*Page and screen pointing data:*
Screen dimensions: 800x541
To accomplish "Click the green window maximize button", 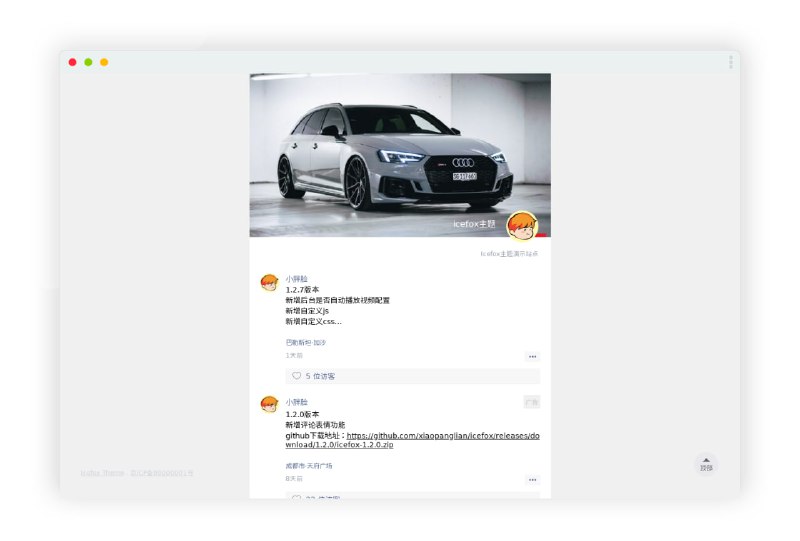I will [x=88, y=62].
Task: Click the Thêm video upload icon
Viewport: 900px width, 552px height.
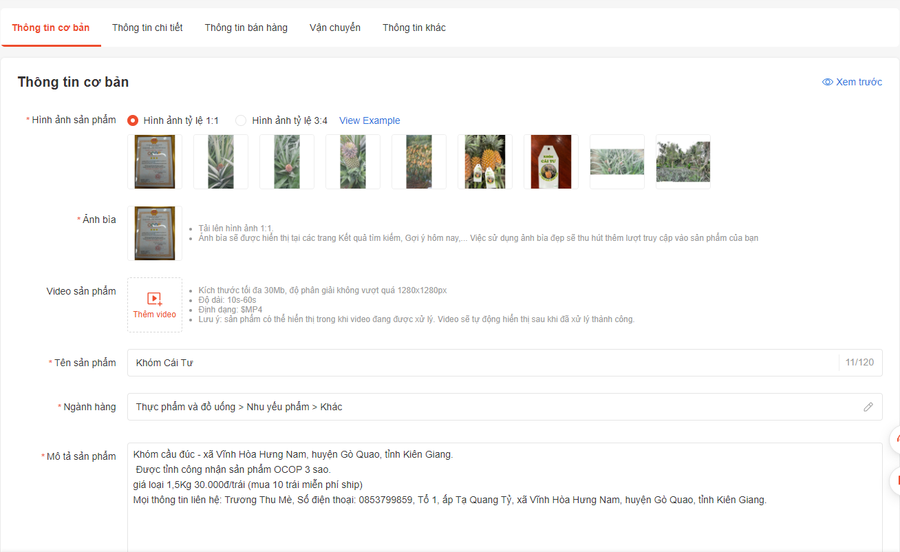Action: [154, 299]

*Exercise directions:* Output the part of the listing that starts with the line containing "Task: Click the Thêm video upload icon" and runs through the end of the listing as a JSON list of strings, one string per line, with blank lines left out. Omit the pictures from your answer.

*The reply:*
[
  "Task: Click the Thêm video upload icon",
  "Viewport: 900px width, 552px height.",
  "Action: [154, 299]"
]